> Excerpted records
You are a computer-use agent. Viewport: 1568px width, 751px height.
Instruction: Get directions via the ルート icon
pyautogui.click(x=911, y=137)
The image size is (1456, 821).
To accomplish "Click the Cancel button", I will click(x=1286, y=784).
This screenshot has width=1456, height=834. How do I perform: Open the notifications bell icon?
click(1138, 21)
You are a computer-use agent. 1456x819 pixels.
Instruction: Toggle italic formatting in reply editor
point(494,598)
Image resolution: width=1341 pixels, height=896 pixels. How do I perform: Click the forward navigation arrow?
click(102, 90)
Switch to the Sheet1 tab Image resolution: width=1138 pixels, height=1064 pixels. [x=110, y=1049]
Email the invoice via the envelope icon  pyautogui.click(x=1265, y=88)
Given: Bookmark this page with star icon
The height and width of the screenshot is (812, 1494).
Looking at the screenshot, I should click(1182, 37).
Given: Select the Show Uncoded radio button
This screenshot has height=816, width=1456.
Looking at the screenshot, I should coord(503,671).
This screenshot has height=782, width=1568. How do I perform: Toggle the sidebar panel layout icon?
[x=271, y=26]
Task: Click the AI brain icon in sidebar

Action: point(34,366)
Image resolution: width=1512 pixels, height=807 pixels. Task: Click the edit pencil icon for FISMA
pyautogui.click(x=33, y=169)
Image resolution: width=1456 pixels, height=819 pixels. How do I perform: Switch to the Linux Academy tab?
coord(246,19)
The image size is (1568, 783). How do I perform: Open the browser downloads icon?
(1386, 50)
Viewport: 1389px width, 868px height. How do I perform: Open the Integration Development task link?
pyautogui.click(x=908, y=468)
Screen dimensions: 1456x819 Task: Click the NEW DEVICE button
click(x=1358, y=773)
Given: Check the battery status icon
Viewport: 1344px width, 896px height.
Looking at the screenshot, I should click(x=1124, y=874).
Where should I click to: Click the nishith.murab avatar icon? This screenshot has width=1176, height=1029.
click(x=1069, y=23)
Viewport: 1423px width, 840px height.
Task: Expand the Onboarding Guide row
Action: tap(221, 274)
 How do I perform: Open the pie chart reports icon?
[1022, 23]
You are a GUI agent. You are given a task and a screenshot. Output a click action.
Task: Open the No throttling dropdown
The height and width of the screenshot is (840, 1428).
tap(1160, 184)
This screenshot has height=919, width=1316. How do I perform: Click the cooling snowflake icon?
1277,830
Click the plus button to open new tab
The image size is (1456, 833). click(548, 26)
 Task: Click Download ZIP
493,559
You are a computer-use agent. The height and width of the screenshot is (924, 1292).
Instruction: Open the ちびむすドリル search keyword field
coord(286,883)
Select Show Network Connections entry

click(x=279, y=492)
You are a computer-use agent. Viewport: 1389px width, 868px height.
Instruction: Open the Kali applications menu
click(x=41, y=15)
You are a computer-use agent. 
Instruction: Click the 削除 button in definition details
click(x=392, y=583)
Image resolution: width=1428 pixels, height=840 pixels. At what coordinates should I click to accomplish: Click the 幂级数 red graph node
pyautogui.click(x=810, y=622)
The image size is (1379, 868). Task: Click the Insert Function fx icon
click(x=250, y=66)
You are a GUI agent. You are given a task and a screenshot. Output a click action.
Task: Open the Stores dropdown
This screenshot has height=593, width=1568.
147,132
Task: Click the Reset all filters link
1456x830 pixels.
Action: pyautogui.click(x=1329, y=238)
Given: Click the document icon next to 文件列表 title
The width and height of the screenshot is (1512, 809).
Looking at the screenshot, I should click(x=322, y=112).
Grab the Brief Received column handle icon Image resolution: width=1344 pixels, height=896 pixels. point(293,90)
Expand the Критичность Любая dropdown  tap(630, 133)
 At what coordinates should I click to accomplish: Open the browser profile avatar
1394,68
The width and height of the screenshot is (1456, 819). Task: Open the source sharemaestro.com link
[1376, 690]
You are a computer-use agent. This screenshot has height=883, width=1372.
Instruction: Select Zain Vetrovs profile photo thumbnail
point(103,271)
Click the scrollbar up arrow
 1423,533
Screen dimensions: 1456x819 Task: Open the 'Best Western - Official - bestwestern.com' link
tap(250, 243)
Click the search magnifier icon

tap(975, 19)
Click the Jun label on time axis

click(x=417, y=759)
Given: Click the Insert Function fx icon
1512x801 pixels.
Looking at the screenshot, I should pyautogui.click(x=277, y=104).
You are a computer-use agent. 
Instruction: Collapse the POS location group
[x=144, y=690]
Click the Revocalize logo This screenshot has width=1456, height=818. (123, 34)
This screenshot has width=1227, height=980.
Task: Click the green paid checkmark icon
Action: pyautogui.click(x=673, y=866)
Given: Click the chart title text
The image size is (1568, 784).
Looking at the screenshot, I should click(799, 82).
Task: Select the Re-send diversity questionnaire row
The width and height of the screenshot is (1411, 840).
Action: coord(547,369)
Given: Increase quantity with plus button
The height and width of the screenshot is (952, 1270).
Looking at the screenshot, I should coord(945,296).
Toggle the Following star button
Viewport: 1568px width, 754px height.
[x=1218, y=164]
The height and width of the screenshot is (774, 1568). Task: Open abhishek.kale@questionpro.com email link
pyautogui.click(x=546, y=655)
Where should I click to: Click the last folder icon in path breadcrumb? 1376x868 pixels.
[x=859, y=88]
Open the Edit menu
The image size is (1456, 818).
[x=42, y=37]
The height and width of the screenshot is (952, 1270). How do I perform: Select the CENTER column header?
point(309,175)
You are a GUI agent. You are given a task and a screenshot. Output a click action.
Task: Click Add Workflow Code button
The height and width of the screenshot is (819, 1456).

> Work item
Repeat, word for word, all the lines above.

> Answer to this task
You are a computer-use agent. Viewport: 1568px width, 751px height.
Instruction: Get directions via the ルート icon
pyautogui.click(x=911, y=137)
The image size is (1456, 821).
To accomplish "Click the Cancel button", I will click(x=1286, y=784).
This screenshot has width=1456, height=834. How do I perform: Open the notifications bell icon?
click(1138, 21)
You are a computer-use agent. 1456x819 pixels.
Instruction: Toggle italic formatting in reply editor
point(494,598)
Image resolution: width=1341 pixels, height=896 pixels. How do I perform: Click the forward navigation arrow?
click(102, 90)
Switch to the Sheet1 tab Image resolution: width=1138 pixels, height=1064 pixels. [x=110, y=1049]
Email the invoice via the envelope icon  pyautogui.click(x=1265, y=88)
Given: Bookmark this page with star icon
The height and width of the screenshot is (812, 1494).
Looking at the screenshot, I should click(1182, 37).
Given: Select the Show Uncoded radio button
This screenshot has height=816, width=1456.
Looking at the screenshot, I should coord(503,671).
This screenshot has height=782, width=1568. How do I perform: Toggle the sidebar panel layout icon?
[x=271, y=26]
Task: Click the AI brain icon in sidebar

Action: point(34,366)
Image resolution: width=1512 pixels, height=807 pixels. Task: Click the edit pencil icon for FISMA
pyautogui.click(x=33, y=169)
Image resolution: width=1456 pixels, height=819 pixels. How do I perform: Switch to the Linux Academy tab?
coord(246,19)
The image size is (1568, 783). How do I perform: Open the browser downloads icon?
(1386, 50)
Viewport: 1389px width, 868px height. How do I perform: Open the Integration Development task link?
pyautogui.click(x=908, y=468)
Screen dimensions: 1456x819 Task: Click the NEW DEVICE button
click(x=1358, y=773)
Given: Check the battery status icon
Viewport: 1344px width, 896px height.
Looking at the screenshot, I should click(x=1124, y=874).
Where should I click to: Click the nishith.murab avatar icon? This screenshot has width=1176, height=1029.
click(x=1069, y=23)
Viewport: 1423px width, 840px height.
Task: Expand the Onboarding Guide row
Action: tap(221, 274)
 How do I perform: Open the pie chart reports icon?
[1022, 23]
You are a GUI agent. You are given a task and a screenshot. Output a click action.
Task: Open the No throttling dropdown
The height and width of the screenshot is (840, 1428).
tap(1160, 184)
This screenshot has height=919, width=1316. How do I perform: Click the cooling snowflake icon?
1277,830
Click the plus button to open new tab
The image size is (1456, 833). click(548, 26)
 Task: Click Download ZIP
493,559
You are a computer-use agent. The height and width of the screenshot is (924, 1292).
Instruction: Open the ちびむすドリル search keyword field
coord(286,883)
Select Show Network Connections entry

click(x=279, y=492)
You are a computer-use agent. Viewport: 1389px width, 868px height.
Instruction: Open the Kali applications menu
click(x=41, y=15)
You are a computer-use agent. 
Instruction: Click the 削除 button in definition details
click(x=392, y=583)
Image resolution: width=1428 pixels, height=840 pixels. At what coordinates should I click to accomplish: Click the 幂级数 red graph node
pyautogui.click(x=810, y=622)
The image size is (1379, 868). Task: Click the Insert Function fx icon
click(x=250, y=66)
You are a GUI agent. You are given a task and a screenshot. Output a click action.
Task: Open the Stores dropdown
This screenshot has height=593, width=1568.
147,132
Task: Click the Reset all filters link
1456x830 pixels.
Action: pyautogui.click(x=1329, y=238)
Given: Click the document icon next to 文件列表 title
The width and height of the screenshot is (1512, 809).
Looking at the screenshot, I should click(x=322, y=112).
Grab the Brief Received column handle icon Image resolution: width=1344 pixels, height=896 pixels. point(293,90)
Expand the Критичность Любая dropdown  tap(630, 133)
 At what coordinates should I click to accomplish: Open the browser profile avatar
1394,68
The width and height of the screenshot is (1456, 819). Task: Open the source sharemaestro.com link
[1376, 690]
You are a computer-use agent. This screenshot has height=883, width=1372.
Instruction: Select Zain Vetrovs profile photo thumbnail
point(103,271)
Click the scrollbar up arrow
 1423,533
Screen dimensions: 1456x819 Task: Open the 'Best Western - Official - bestwestern.com' link
tap(250, 243)
Click the search magnifier icon

tap(975, 19)
Click the Jun label on time axis

click(x=417, y=759)
Given: Click the Insert Function fx icon
1512x801 pixels.
Looking at the screenshot, I should pyautogui.click(x=277, y=104).
You are a computer-use agent. 
Instruction: Collapse the POS location group
[x=144, y=690]
Click the Revocalize logo This screenshot has width=1456, height=818. (123, 34)
This screenshot has width=1227, height=980.
Task: Click the green paid checkmark icon
Action: pyautogui.click(x=673, y=866)
Given: Click the chart title text
The image size is (1568, 784).
Looking at the screenshot, I should click(799, 82).
Task: Select the Re-send diversity questionnaire row
The width and height of the screenshot is (1411, 840).
Action: coord(547,369)
Given: Increase quantity with plus button
The height and width of the screenshot is (952, 1270).
Looking at the screenshot, I should coord(945,296).
Toggle the Following star button
Viewport: 1568px width, 754px height.
[x=1218, y=164]
The height and width of the screenshot is (774, 1568). Task: Open abhishek.kale@questionpro.com email link
pyautogui.click(x=546, y=655)
Where should I click to: Click the last folder icon in path breadcrumb? 1376x868 pixels.
[x=859, y=88]
Open the Edit menu
The image size is (1456, 818).
[x=42, y=37]
The height and width of the screenshot is (952, 1270). How do I perform: Select the CENTER column header?
point(309,175)
You are a GUI agent. You are given a task and a screenshot. Output a click action.
Task: Click Add Workflow Code button
The height and width of the screenshot is (819, 1456).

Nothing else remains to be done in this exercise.